Sur la couverture du livre, une Agatha Christie enjouée de 43 ans pose en 1933 à côté du jeune et sérieux archéologue Max Mallowan, son deuxième mari, qui devint après la guerre directeur de l'Ecole d'archéologie de Bagdad. Ils sont en partance pour le Moyen-Orient, qui fournira à la célèbre romancière le cadre de trois enquêtes: Le Crime de l'Orient-Express, Meurtre en Mésopotamie et Mort sur le Nil. Mais il n'en est nullement question dans ce livre de souvenirs, dont le titre original (Come, tell me how you live) dit bien le propos: raconter la vie quotidienne d'une équipe d'archéologues britanniques dans les années 30, aux confins de la Syrie, de la Turquie et de l'Irak. La civilisation est née là, il y a cinq mille ans. Et il s'agit d'en explorer les tells, comme on joue à la roulette, sans savoir lequel se révélera intéressant.

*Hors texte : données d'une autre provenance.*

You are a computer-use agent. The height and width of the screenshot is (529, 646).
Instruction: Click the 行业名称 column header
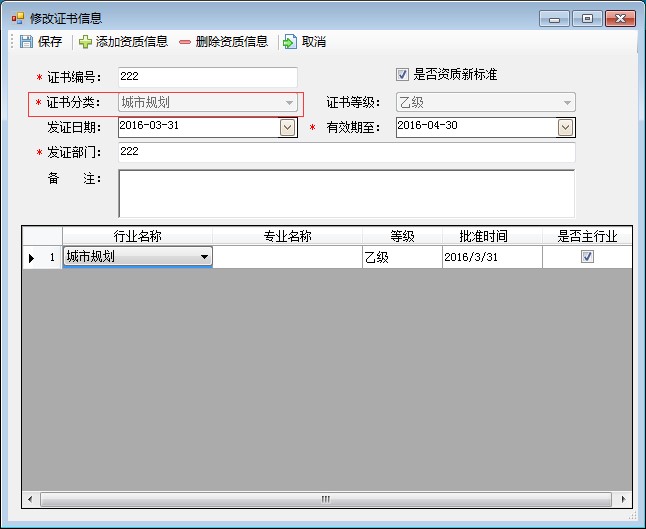[x=137, y=236]
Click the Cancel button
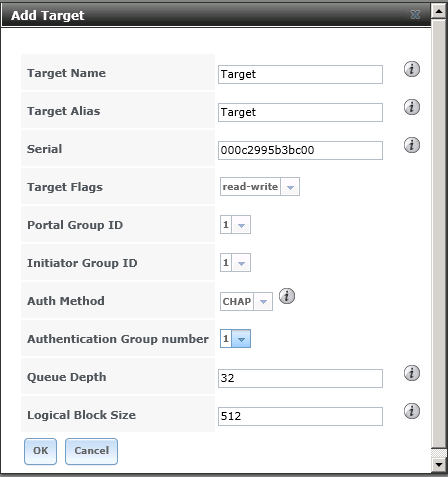448x477 pixels. [91, 451]
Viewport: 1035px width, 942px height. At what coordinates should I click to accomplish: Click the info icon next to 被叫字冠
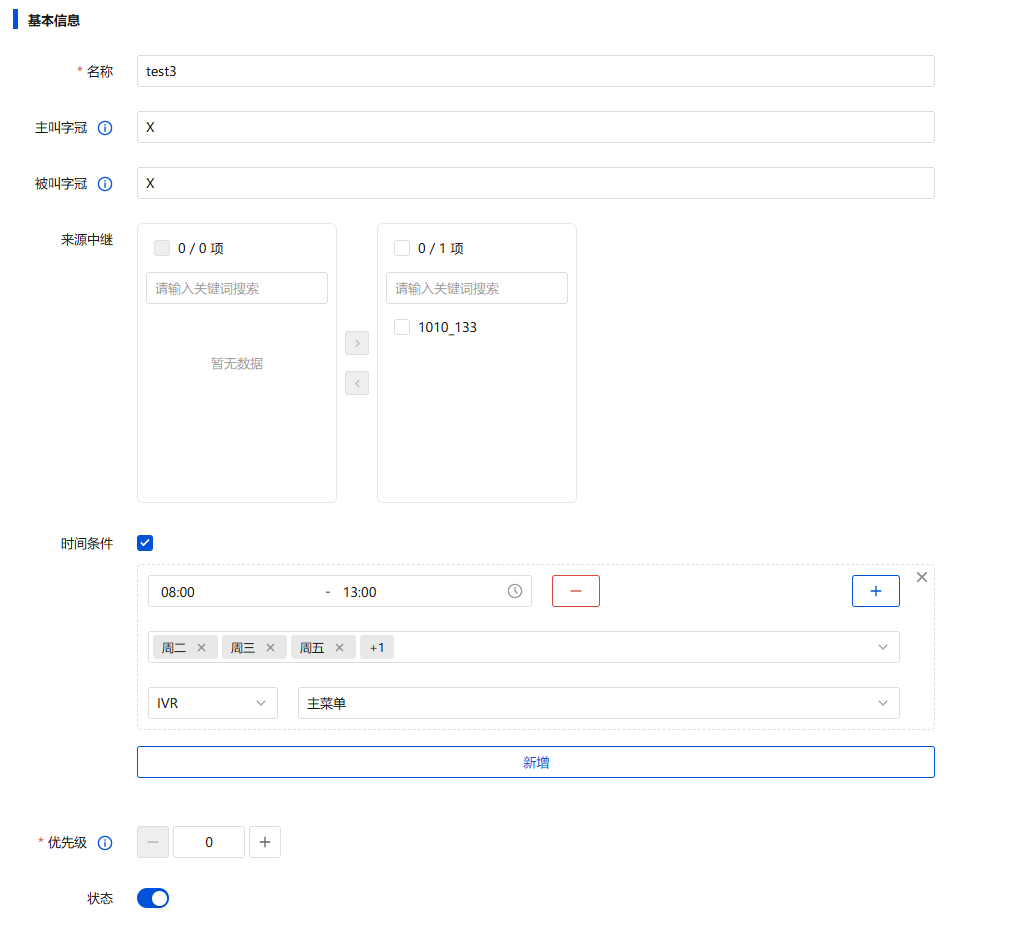pos(105,184)
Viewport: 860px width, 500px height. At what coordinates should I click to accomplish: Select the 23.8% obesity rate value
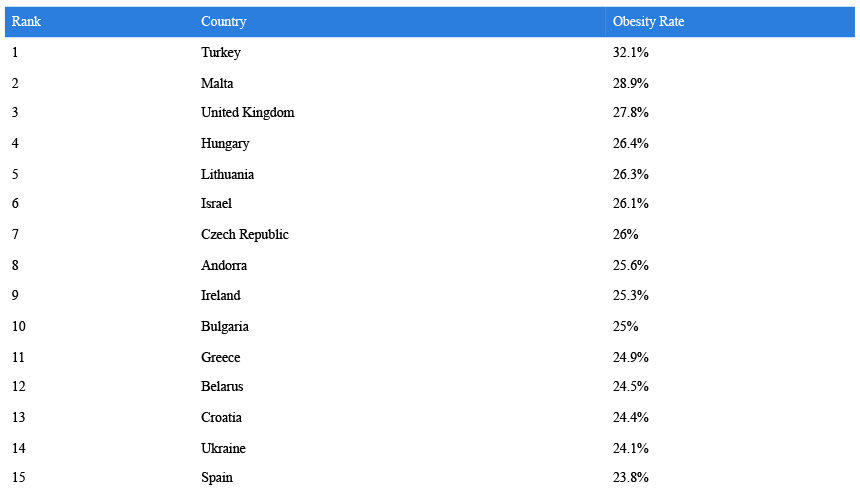(x=630, y=478)
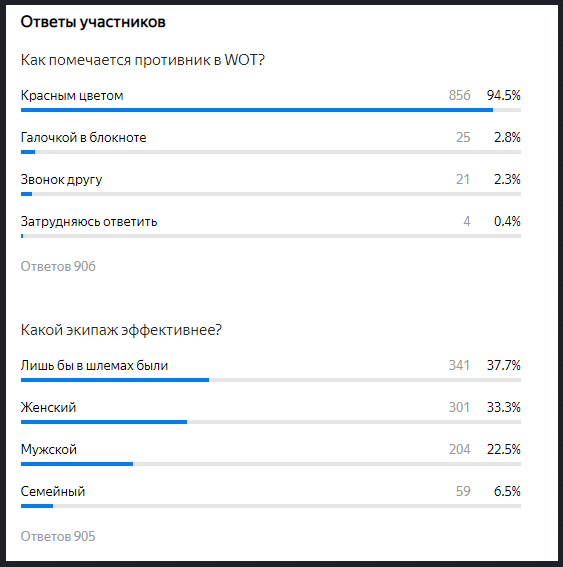Viewport: 563px width, 567px height.
Task: Click the 2.3% percentage for Звонок другу
Action: coord(507,179)
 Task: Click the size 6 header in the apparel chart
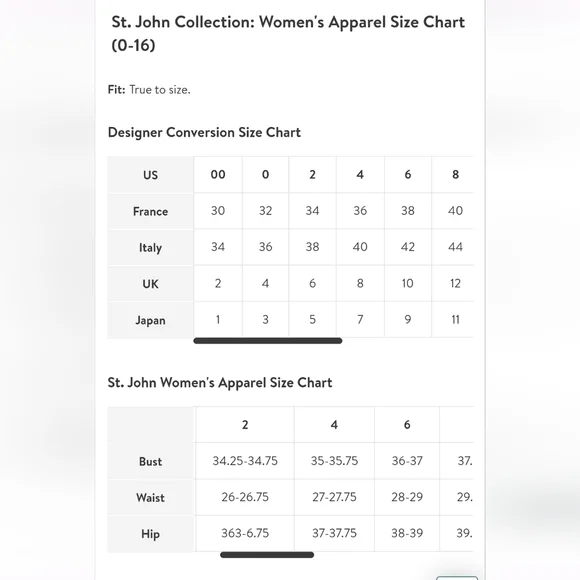pyautogui.click(x=407, y=425)
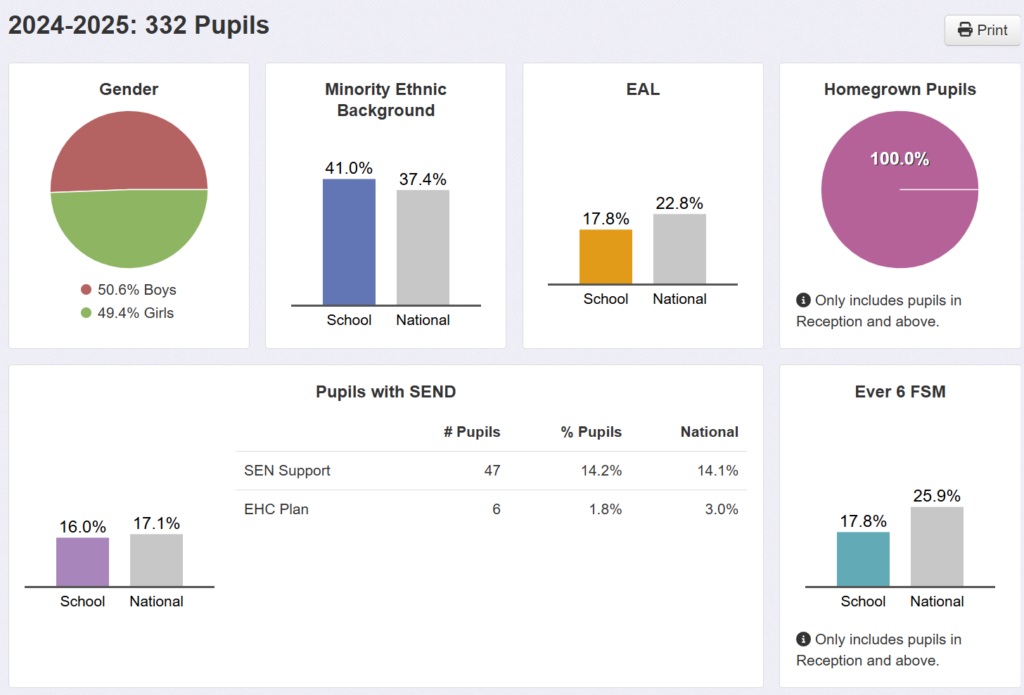
Task: Click the orange School bar in EAL chart
Action: [x=605, y=257]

L'impavide architecte Mac, le sympathique guide Hamoudi, les chauffeurs plus ou moins doués pour la conduite, comme les cuisiniers pour la cuisine, les domestiques improvisés sont source d'étonnements réciproques: pour les uns, dresser un couvert à l'occidentale ne va pas de soi, pas plus que pour les autres comprendre le fonctionnement de la poste ou de la banque locales. Mais Agatha s'amuse d'un rien et compense son inexpérience par un fort sens pratique pour nettoyer, classer, photographier les objets dans les pires conditions.

La romancière se plaît à détailler tel épisode: l'achat d'un cheval, la lutte contre les chauves-souris ou la construction d'une maison sur un terrain appartenant à un cheikh aussi roué que pauvre; la gaieté et la liberté de parole et d'allure des femmes kurdes, si différentes des femmes arabes; les négociations compliquées au sujet de l'envoi de pyjamas fortement taxés par la douane; l'arbitrage des incessantes disputes entre ouvriers kurdes, arabes ou arméniens, tous armés de gourdins, de matraques ou de couteaux; et surtout la difficile répartition des trouvailles d'une saison en deux lots, si possible égaux, puisque l'un revient aux Syriens et l'autre est expédié au British Museum. Impossible d'être plus anecdotique, mais la saveur du récit est à ce prix.

La romancière et l'archéologue, mes aventures au Moyen-Orient d'Agatha Christie, trad. et préface de Jean-Noël Liaut, Payot, 256 p.